Disclaimer 1: Maureen gave me (and everyone who preordered this book) free stickers. I’m not saying this swayed my review, but I am saying that I’ve never openly disliked anything that left me with a pocketful of stickers[1]

 Disclaimer 2: This review contains spoilers for The Name of the Star. I repeat, if you have not yet read book 1 in Maureen Johnson’s Shades of London series, turn back now. You have been warned.

At the beginning of The Madness Underneath, we find our Cheez Whiz-loving heroine, Rory Devereaux sitting across from a calm-faced Scottish therapist trying to run out the clock on her session without a) showing any real emotional vulnerability or b) betraying the fact that she occasionally has conversations with dead people. Because, as it turns out, when you move from the American South to a boarding school in London, develop the ability to see ghosts in an unfortunate dining hall accident, then get stalked and sliced up the middle by a deranged ghost who has spent the better part of the year terrorizing the city with copycat Jack the Ripper murders, therapy may just be the best place for you.
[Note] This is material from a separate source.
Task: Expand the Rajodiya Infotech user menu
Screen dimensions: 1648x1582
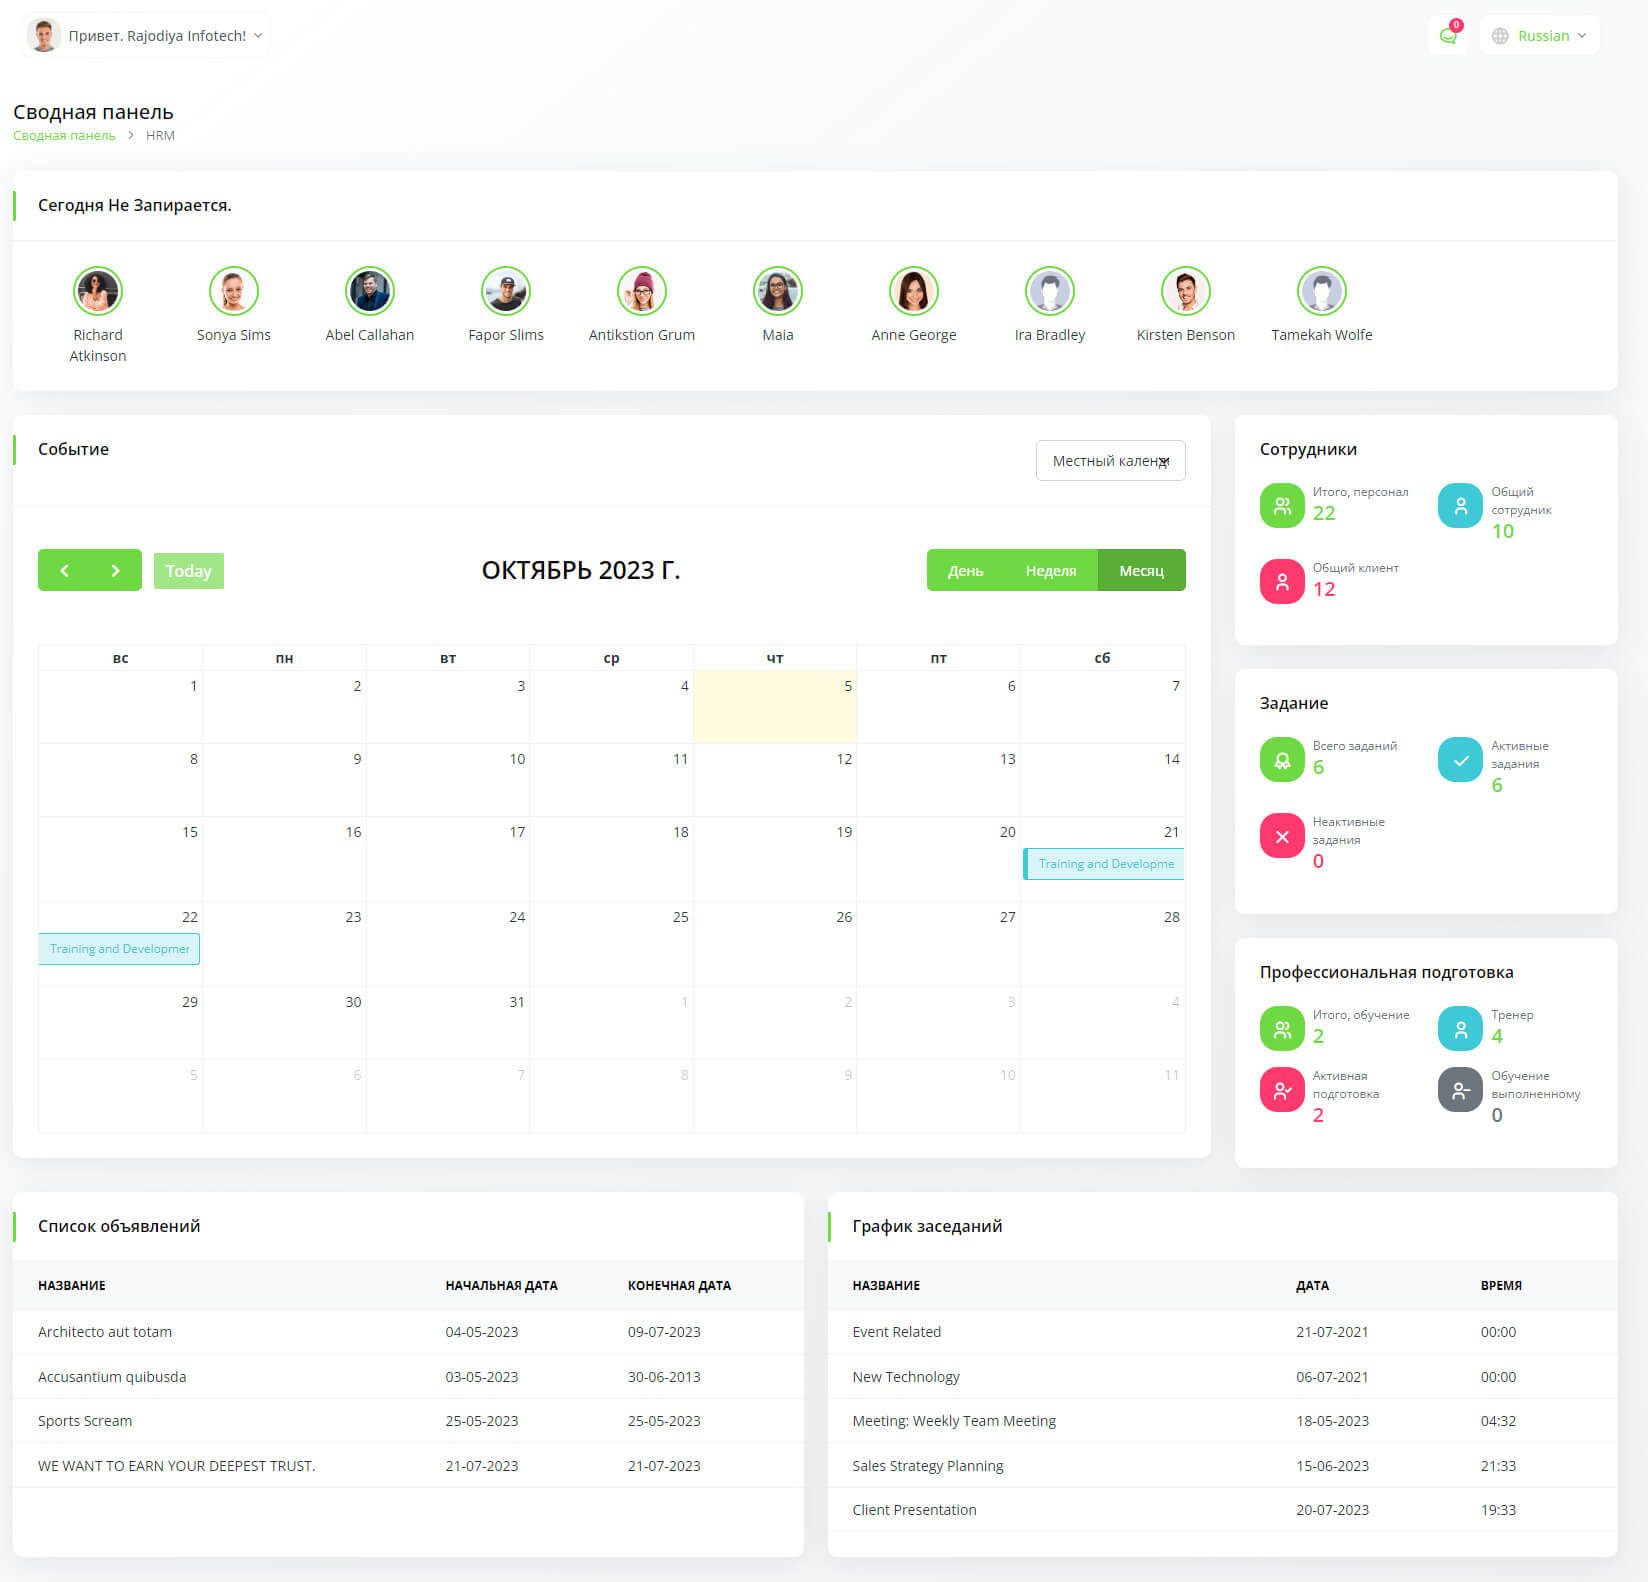Action: 146,36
Rory is stuck with her parents in Bristol, far away from her friends at Wexford and unable  to contact The Shades, the group of secret ghost-fighting police who have become her friends and protectors. To further complicate matters, Rory’s near-fatal run-in with a murderous ghost at the end of book 1 has left her with the strange and perplexing power to destroy ghosts with a single touch.
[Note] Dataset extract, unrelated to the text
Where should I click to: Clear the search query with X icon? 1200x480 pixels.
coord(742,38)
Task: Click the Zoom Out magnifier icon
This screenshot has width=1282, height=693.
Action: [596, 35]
I’ve read a few of Maureen Johnson’s books, and while I’ve enjoyed them all, The Shades of London series has inspired in me a sort of frightening evangelical zeal. These books are so. good. For me, what sets this series apart is the sharp, funny narrative voice. Rory is a heroine brave enough to face down killers yet so hilariously and believably flawed that we can’t help relating to her and rooting for her. Maureen Johnson does a masterful job of balancing comedy and suspense, and each chapter is shot through with funny tangents and diversions, the sort of zany, odd humor that rings very familiar if you follow her on twitter. Especially hilarious were the stories about Rory’s family and neighbors in Louisiana, a cast of characters who fill the second floors of their homes with refrigerators, who start religions out of their garage, who go caroling on Halloween “to fight the devil” and who sometimes dress as Spiderman, climb statues, and chuck bread at passersby.
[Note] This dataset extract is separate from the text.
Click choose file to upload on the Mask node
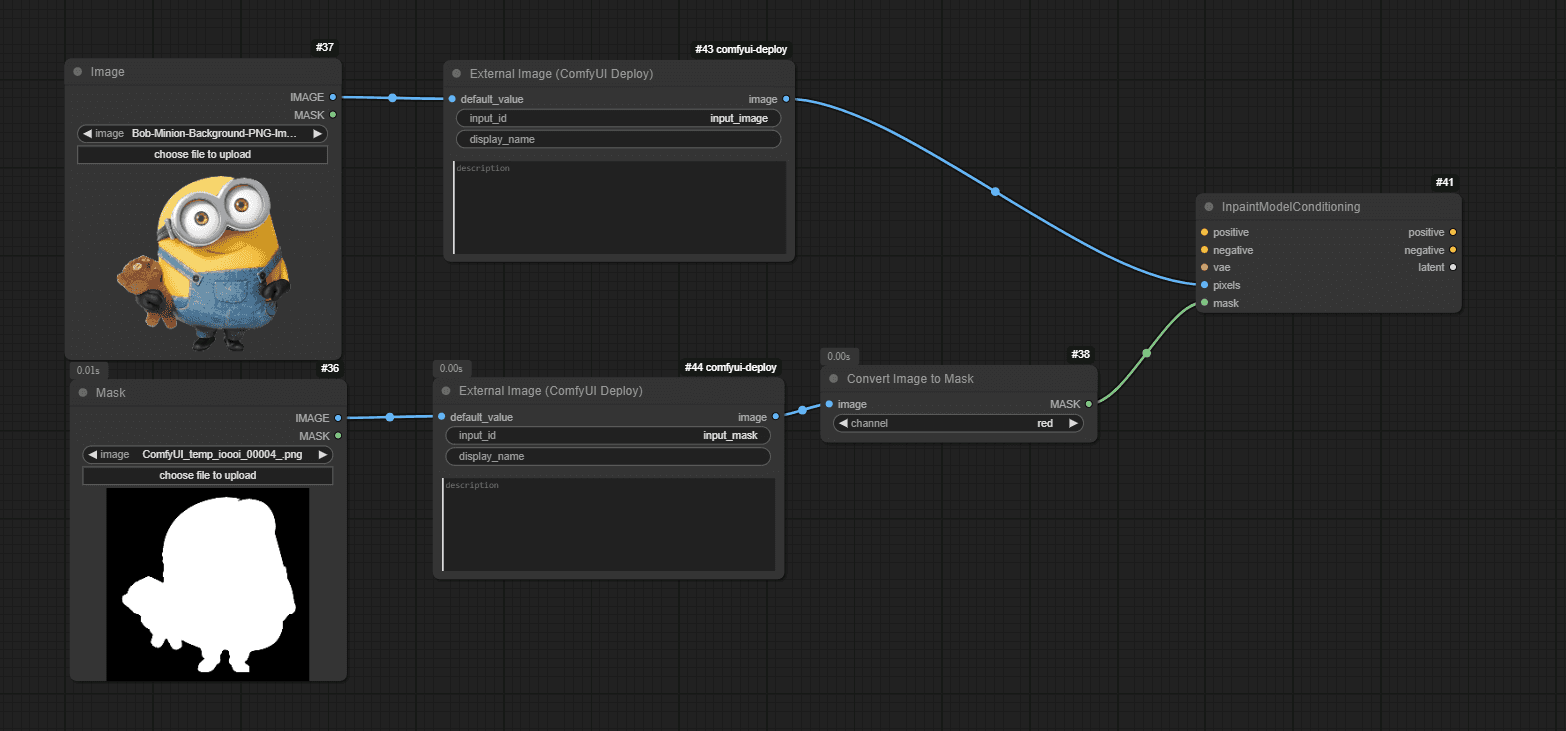This screenshot has height=731, width=1566. pyautogui.click(x=206, y=475)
While this book is about ghosts and boarding school, it is also a book about a young person trying to rebuild a sense of self and return to everyday life after a serious trauma. Maureen Johnson does a subtle, skillful job of portraying a post-trauma Rory. We certainly recognize her as the same character from Book 1, yet she has been changed by what happened to her. She is scarred in ways not even she understands yet. There are the physical changes- the jagged scar up her abdomen, her strange new power to destroy the dead- but we also find her emotionally altered, detached from the realities of school and staring down unscalable walls in each of her relationships.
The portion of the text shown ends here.